Items from a data source
—————

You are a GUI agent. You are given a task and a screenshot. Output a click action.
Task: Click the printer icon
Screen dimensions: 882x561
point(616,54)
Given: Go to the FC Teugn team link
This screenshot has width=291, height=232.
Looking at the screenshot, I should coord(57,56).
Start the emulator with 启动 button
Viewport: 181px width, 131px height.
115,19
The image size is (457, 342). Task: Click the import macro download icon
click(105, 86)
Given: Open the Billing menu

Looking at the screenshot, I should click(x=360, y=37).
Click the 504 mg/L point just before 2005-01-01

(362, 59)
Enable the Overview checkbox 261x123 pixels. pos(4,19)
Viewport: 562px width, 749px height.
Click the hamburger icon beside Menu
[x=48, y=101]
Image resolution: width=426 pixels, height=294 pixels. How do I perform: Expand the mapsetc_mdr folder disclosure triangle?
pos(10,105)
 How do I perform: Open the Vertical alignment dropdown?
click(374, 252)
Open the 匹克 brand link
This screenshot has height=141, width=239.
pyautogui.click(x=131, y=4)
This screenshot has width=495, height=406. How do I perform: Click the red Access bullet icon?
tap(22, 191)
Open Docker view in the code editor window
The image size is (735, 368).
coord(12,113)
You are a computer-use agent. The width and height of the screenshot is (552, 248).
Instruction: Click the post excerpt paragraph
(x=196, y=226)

—————

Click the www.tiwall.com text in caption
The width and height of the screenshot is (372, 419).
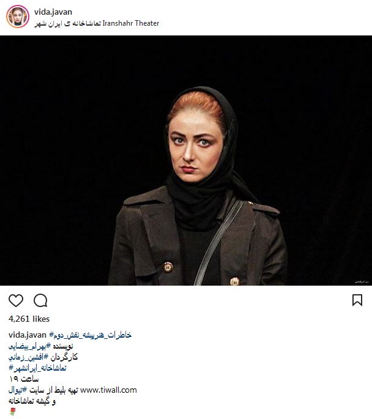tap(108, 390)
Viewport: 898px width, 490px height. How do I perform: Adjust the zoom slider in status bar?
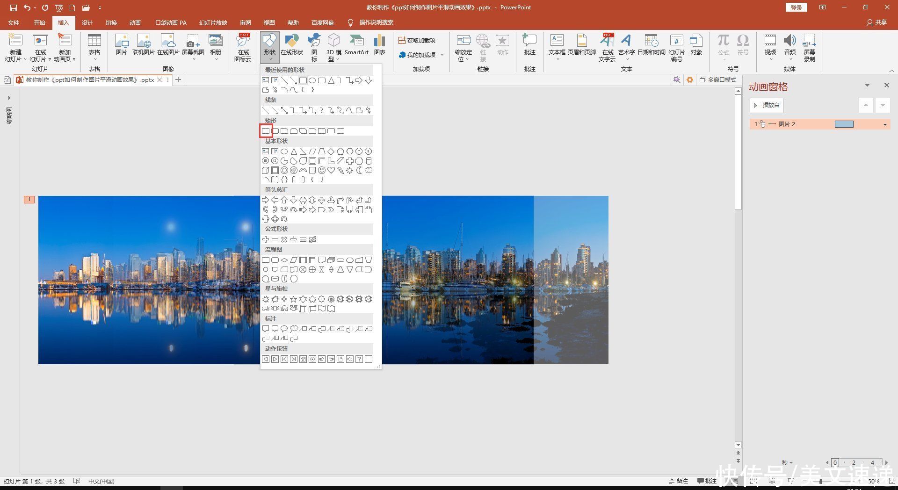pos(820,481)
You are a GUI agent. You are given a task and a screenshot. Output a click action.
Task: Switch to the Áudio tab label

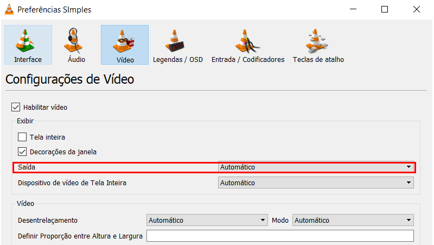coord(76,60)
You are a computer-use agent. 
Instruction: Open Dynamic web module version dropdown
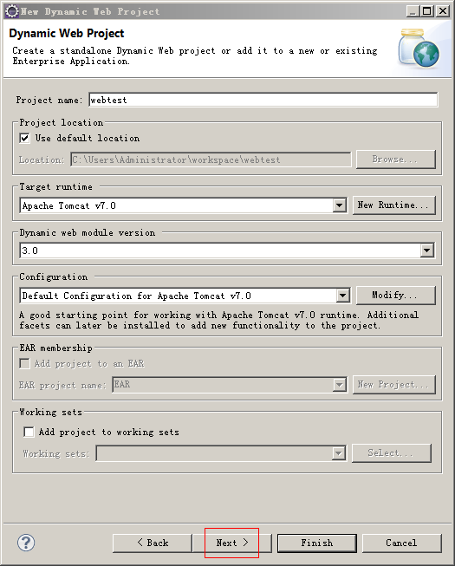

—————

WHAT TO DO: The required output is every line above that contains the string "agent".

PROBLEM SOLUTION:
You are a GUI agent. You are given a task and a screenshot. Output a click action.
You are a computer-use agent. The width and height of the screenshot is (552, 248).
You are a GUI agent. You are given a task and a screenshot. Output a click action.
You are a computer-use agent. 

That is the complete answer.